**Task requirements**
Having read the data, transcribe all of it without deviation.

==== Input material

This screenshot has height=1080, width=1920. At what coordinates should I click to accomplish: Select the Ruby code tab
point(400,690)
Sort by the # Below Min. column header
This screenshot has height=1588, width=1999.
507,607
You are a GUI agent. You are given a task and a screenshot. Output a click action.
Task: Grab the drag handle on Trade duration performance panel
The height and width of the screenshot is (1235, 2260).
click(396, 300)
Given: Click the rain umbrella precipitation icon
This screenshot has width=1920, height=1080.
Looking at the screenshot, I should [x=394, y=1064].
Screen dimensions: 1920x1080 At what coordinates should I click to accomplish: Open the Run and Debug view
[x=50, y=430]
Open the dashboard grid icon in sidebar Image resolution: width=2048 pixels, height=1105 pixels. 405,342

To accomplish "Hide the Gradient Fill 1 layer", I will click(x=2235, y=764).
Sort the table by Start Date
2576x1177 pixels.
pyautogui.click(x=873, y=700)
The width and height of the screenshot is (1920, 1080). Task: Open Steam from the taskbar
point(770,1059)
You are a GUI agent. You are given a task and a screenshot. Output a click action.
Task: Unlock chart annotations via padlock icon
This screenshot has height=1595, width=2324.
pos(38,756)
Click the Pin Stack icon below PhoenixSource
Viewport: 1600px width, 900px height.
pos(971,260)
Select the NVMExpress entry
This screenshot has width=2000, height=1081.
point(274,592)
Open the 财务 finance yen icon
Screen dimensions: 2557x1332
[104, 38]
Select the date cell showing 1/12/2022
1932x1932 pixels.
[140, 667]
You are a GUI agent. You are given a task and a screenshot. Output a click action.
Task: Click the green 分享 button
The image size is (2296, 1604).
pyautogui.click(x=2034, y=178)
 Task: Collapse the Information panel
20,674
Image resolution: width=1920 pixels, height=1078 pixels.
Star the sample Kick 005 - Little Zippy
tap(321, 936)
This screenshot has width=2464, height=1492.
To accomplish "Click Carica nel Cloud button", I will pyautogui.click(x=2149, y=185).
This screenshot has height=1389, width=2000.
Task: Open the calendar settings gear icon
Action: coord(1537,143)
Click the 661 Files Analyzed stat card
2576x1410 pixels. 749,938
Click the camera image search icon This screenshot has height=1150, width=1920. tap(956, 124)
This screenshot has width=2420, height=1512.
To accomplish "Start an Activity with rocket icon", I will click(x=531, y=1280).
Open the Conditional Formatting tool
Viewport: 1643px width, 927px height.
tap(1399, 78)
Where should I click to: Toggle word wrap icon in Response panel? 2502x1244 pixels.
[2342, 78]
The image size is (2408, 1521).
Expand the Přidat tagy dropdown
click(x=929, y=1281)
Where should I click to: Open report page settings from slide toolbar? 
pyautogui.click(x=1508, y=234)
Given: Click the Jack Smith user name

========

**Completed task**
This screenshot has height=1080, width=1920. At what coordinates should I click to accomplish: Select the Ruby code tab
point(400,690)
Sort by the # Below Min. column header
This screenshot has height=1588, width=1999.
507,607
You are a GUI agent. You are given a task and a screenshot. Output a click action.
Task: Grab the drag handle on Trade duration performance panel
The height and width of the screenshot is (1235, 2260).
click(396, 300)
Given: Click the rain umbrella precipitation icon
This screenshot has width=1920, height=1080.
Looking at the screenshot, I should [x=394, y=1064].
Screen dimensions: 1920x1080 At what coordinates should I click to accomplish: Open the Run and Debug view
[x=50, y=430]
Open the dashboard grid icon in sidebar Image resolution: width=2048 pixels, height=1105 pixels. 405,342

To accomplish "Hide the Gradient Fill 1 layer", I will click(x=2235, y=764).
Sort the table by Start Date
2576x1177 pixels.
pyautogui.click(x=873, y=700)
The width and height of the screenshot is (1920, 1080). Task: Open Steam from the taskbar
point(770,1059)
You are a GUI agent. You are given a task and a screenshot. Output a click action.
Task: Unlock chart annotations via padlock icon
This screenshot has height=1595, width=2324.
pos(38,756)
Click the Pin Stack icon below PhoenixSource
Viewport: 1600px width, 900px height.
pos(971,260)
Select the NVMExpress entry
This screenshot has width=2000, height=1081.
point(274,592)
Open the 财务 finance yen icon
Screen dimensions: 2557x1332
[104, 38]
Select the date cell showing 1/12/2022
1932x1932 pixels.
[140, 667]
You are a GUI agent. You are given a task and a screenshot. Output a click action.
Task: Click the green 分享 button
The image size is (2296, 1604).
pyautogui.click(x=2034, y=178)
 Task: Collapse the Information panel
20,674
Image resolution: width=1920 pixels, height=1078 pixels.
Star the sample Kick 005 - Little Zippy
tap(321, 936)
This screenshot has width=2464, height=1492.
To accomplish "Click Carica nel Cloud button", I will pyautogui.click(x=2149, y=185).
This screenshot has height=1389, width=2000.
Task: Open the calendar settings gear icon
Action: coord(1537,143)
Click the 661 Files Analyzed stat card
2576x1410 pixels. 749,938
Click the camera image search icon This screenshot has height=1150, width=1920. tap(956, 124)
This screenshot has width=2420, height=1512.
To accomplish "Start an Activity with rocket icon", I will click(x=531, y=1280).
Open the Conditional Formatting tool
Viewport: 1643px width, 927px height.
tap(1399, 78)
Where should I click to: Toggle word wrap icon in Response panel? 2502x1244 pixels.
[2342, 78]
The image size is (2408, 1521).
Expand the Přidat tagy dropdown
click(x=929, y=1281)
Where should I click to: Open report page settings from slide toolbar? 
pyautogui.click(x=1508, y=234)
Given: Click the Jack Smith user name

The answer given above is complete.